1. Existing Structures and Dwellings on the Site
The first thing to think about is existing structures on the site. The location of existing structures, including wells and drainfields, can affect the ability to subdivide in certain configurations.
The site must be divided in a way that (1) preserves minimum setbacks from the existing house to the new property lines and (2) ensures the existing well and septic remain on the same lot as the existing house – if there is one.
2. Drainage and Soil Types
A second factor to consider is soil types on the property. Soil types determine whether a particular site can support drainfields, and they also affect construction methods. So, before determining any lot configurations, the county recommends obtaining a Type 1 Soil Map of the property, which is a service the county provides through the County Soil Scientist Office.
If you’re interested in learning more about this subject, the county website provides useful information about the different types of soil maps used in the land development process.

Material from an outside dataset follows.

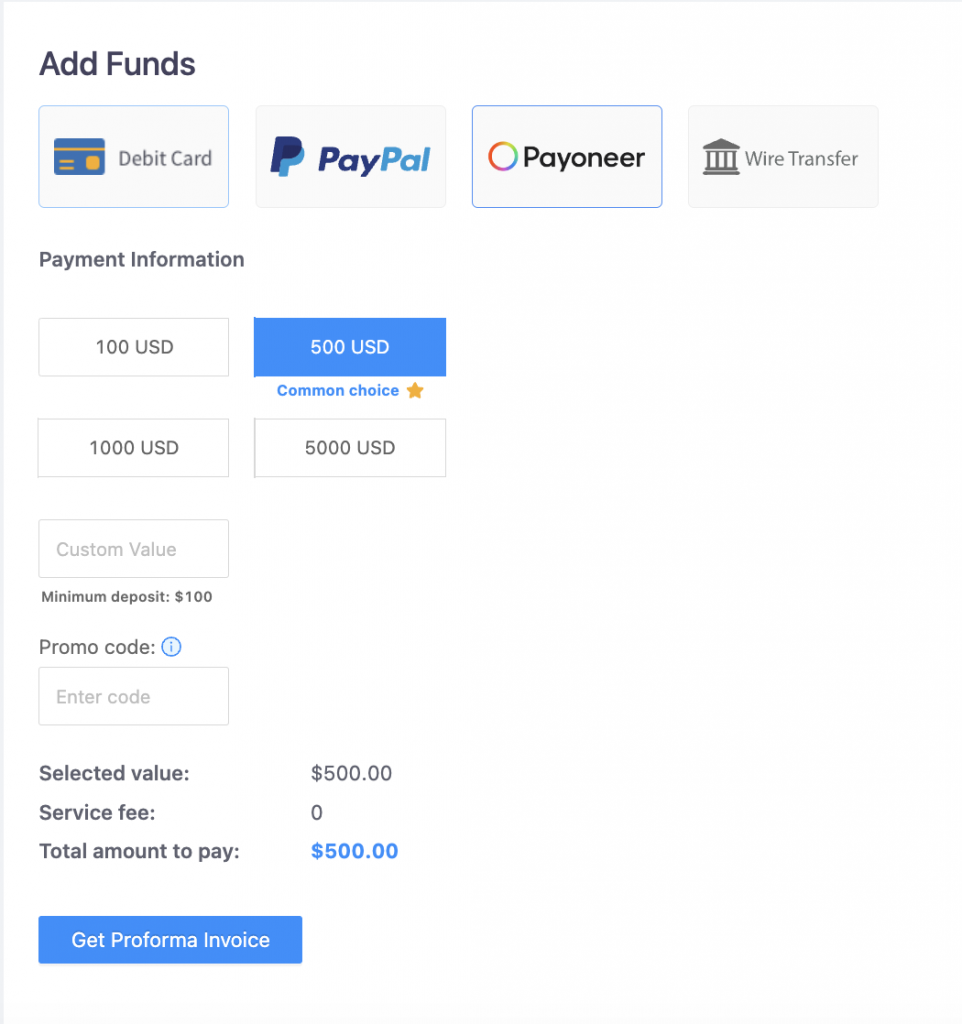Click the promo code info icon
The image size is (962, 1024).
(x=171, y=647)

Once you’ve obtained a Type 1 Soil Map, engineers and surveyors can use the map to identify possible lot configurations and house locations.
3. Road Frontage and Access Easements
A third consideration is road frontage and access easements. Every parcel that is created has to have frontage on a public street. The amount of frontage depends on the zoning, but basically, if the site is deep and narrow and doesn’t have much road frontage, then your ability to subdivide may be limited.
Alternatively, you might be able to create a new road to service the new parcels, but keep in mind that creating a new road could reduce the amount of land available to subdivide and increase development costs down the road.
If you’re curious about road frontage and access requirements in your zoning district, you can view he Fauquier County Zoning Ordinance here.
Floodplains are a fourth major factor to consider. This is pretty important, because in certain zoning districts, sites receive no density credit for land that is located in a floodplain. So, in other words, if you’ve got 100 acres but 90 acres of that is located in a floodplain, then the county might calculate the maximum density based only on the 10 acres that is not in the floodplain.
Beyond that, Federal and County regulations do not generally permit grading, fill, or building within floodplains. Likewise, there may be restrictions on road construction, although in certain cases you might be able to obtain an exception.
If you’d like to learn more about buying land in Fauquier County Virginia, or if you’d like to be connected to an engineer who can help guide you through the Fauquier County land subdivision process, please contact Jonathan at 202-750-4050 or email@example.com.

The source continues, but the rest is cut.